Here is the backstory of our current issue:https://bpdfamily.com/message_board/index.php?topic=354021.msg13180673#msg13180673My birthday is tomorrow and she booked an overnight stay despite me
telling her not to since there is already a booking for the next weekend. There are 2 plans in place but the non-refundable/can't reschedule one is of my pwBPD. My plan for my birthday can still be adjusted it was just something I wanted since I didn't book anything that would merit the same booking as hers. Unfortunately, compromise is absent in this scenario. She felt ashamed for choosing to book it still and not respecting my decision. I know she's coming from a thoughtful place that she just wanted the best for me. But how everything transpired just escalated the issue.
I wanted to compromise that if it cannot be cancelled or rescheduled then I'll just go. She doesn't like the thought that I didn't want to to begin with then it would seem like I was just forced to join her. It baffles me that her priority is what I wanted to do and yet decided on her own.
Our therapist said that we just spend that day differently since if we are in the same room we will just fight. Since the emotions are still high strung. So she is going to the resort without me but with her 2 kids.
Points of our therapist:1. She said that she can just tell the kids that there was a misunderstanding with the plans.
2. My priority is not the kids but my family since we're not yet married. (Big brain moment since my pwBPD always wanted to have a family unit that I would always put her first even if it was respect to my immediate family. So this was a relief.)
3. It's best to spend time apart and see how it would feel like when we are not together. Check from there if we still want to work things out. My partner was the only one verbally open to breaking up because she can't take me anymore.
4. Take a break first to cool down.
5. Our T asked about her relationships with her friends and co-workers if it's the same as ours, she said no. The T said it's because there is intimacy involved between us and the stakes are higher compared to the other people, which makes our relationship more vulnerable.
We scheduled our own individual sessions with our T in the next 2 weeks.
Her points during the session that just left me speechless:1. When she shares my side of the story, it gets distorted and be used as a reference that would strengthen her narrative.

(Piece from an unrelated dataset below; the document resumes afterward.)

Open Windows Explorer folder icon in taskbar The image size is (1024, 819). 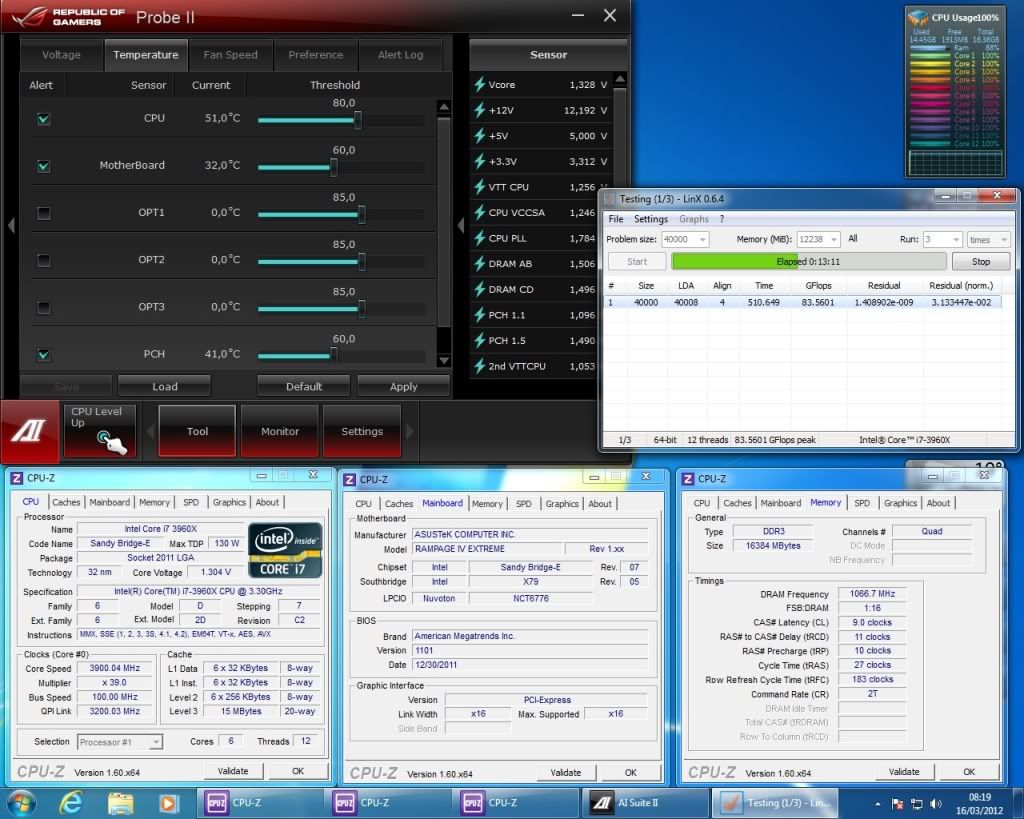click(120, 802)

2. Claims she didn't say this when she actually did. (This happens a lot.)
3. When she shares her POV and she hates it when I become defensive. She feels that she is not heard.

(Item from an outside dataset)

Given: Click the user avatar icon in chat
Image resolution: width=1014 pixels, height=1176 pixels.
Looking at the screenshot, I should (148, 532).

4. Refers to our fights as petty. Now I know logic is not my best friend here.
5. This is not the kind of relationship she wants because she just feels like she's a monster with me. She wants to feel loved, listened to and understood.
6. Ending arguments with, "Fine! It's all my fault! Is that okay already? Does that work for you?" (This results to me feeling like S
because she tells me sarcastically that I'm so perfect and she's the only one committing the mistakes.)
7. I do all the leg work in order to make the relationship work and all she does is ruin it.
8. She'll go crazy if she stays with me.
Here is the cycle:> She does apologize sometimes for what she did but injects other insulting statement afterwards. So, I don't feel the sincerity of her apology. Just so she can utter it out.
(Defense mechanism for feeling ashamed.)> We can't move on from the issue because it gets padded with other things.
> The arrow is now pointed towards me and when I act on it, it gets worse. When I try to gather my thoughts and remain quiet, she tries to push me over the cliff just so she gets the reaction she was hoping for. ME = ANGRY (Not my best self and no composure.)